──────── QUOTED PASSAGE ────────
Science Shops & Community-Based Research (CBR)
AT-IT: Activity-theoretical Information Technology (Design & Development)
Education
Science Shops & Community-Based Research (CBR)

Science Shops & Community-Based Research (CBR)
I am am currently managing the Science Shops Wales project, a HEFCW-funded project which involves setting up and running a national network of community-based research centres or "Science Shops" in Welsh Universities, where tutors, researchers and students help local community groups and NGOs investigate and solve knowledge-based problems using hands-on scientific methods.

AT-IT: Activity-theoretical Information Technology (Design & Development)
The title of my recently submitted Doctoral thesis is "Supporting Learning-in-Use: Some Applications of Activity Theory to the Analysis and Design of ICT-Enabled Collaborative Work and Learning". Click here for the abstract and a link to download the complete thesis. The thesis reports work in the areas of Human-Computer Interaction (HCI), Participatory Design (PD) and Computer Supported Collaborative Work and Learning(CSCW/L), based on the observation and analysis of ICT use by nonprofessionals in real-world settings. This work was carried out within the University of Glamorgan School of Computing Hypermedia Research Unit, under the supervision of Dr. D. S. Tudhope.

Much of the data underpinning the research was gathered locally (in south Wales), through work with groups of Adult Basic Skills literacy and numeracy learners at the nearby Pontypridd School of Basic Skills Open Learning Centre. In one example, the Computer Creative project of 2000-1, we explored the use of new media technologies as tools for creativity and communication, where the course curriculum and activities were developed in a student-led learner-centered, participatory design process. Other projects at the Centre have been based around the use of Internet technologies (e.g. Web authoring, email), virtual reality, and computer programming. My involvement with these projects has given me a passionate interest in adult basic education, and has lead directly to my involvement with the NRDC and Science Shops Wales (see below). The empirical research setting, in the postindustrial South Wales Valleys, has also led to my becoming interested in the issues raised by the impact of ICT on communities and individuals who are already excluded or marginalized from full socioeconomic participation - issues that can be loosely grouped under the heading of 'the digital divide'.
────────
■ WRITTEN EXERCISE A ■
Which areas does the research profile say the doctoral thesis reports work in? Give every one.
──────── GIVEN RECORDS ────────
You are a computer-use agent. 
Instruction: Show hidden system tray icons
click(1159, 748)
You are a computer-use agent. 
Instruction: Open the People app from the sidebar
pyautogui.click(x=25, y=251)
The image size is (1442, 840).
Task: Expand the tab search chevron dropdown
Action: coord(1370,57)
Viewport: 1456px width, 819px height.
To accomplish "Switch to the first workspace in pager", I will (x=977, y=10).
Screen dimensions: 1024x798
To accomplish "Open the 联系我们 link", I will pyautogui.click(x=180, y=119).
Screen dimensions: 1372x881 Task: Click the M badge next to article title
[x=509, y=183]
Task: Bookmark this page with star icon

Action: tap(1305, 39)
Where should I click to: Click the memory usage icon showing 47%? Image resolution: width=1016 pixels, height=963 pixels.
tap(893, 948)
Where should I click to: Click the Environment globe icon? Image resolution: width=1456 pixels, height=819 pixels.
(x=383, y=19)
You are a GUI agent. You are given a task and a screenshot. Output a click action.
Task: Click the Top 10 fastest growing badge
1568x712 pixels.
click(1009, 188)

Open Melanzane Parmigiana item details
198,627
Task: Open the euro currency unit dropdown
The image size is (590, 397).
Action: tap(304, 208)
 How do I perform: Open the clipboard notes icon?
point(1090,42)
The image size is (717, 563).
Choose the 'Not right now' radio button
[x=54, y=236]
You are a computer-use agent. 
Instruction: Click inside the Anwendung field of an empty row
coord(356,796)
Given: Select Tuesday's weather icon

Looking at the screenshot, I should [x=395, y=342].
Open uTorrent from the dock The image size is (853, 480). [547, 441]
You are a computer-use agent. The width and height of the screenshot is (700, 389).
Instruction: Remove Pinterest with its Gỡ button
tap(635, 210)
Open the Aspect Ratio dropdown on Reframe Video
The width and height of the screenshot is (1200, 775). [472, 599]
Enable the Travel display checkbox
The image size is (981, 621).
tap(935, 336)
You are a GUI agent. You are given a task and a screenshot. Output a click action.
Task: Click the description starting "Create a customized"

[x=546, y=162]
────────
■ WRITTEN EXERCISE B ■
Can you pull out every line of the records that contains the word "size"?

■ TASK OUTPUT A ■
Human-Computer Interaction (HCI), Participatory Design (PD), and Computer Supported Collaborative Work and Learning(CSCW/L).

■ TASK OUTPUT B ■
The image size is (1442, 840).
The image size is (590, 397).
The image size is (717, 563).
Open uTorrent from the dock The image size is (853, 480). [547, 441]
The image size is (981, 621).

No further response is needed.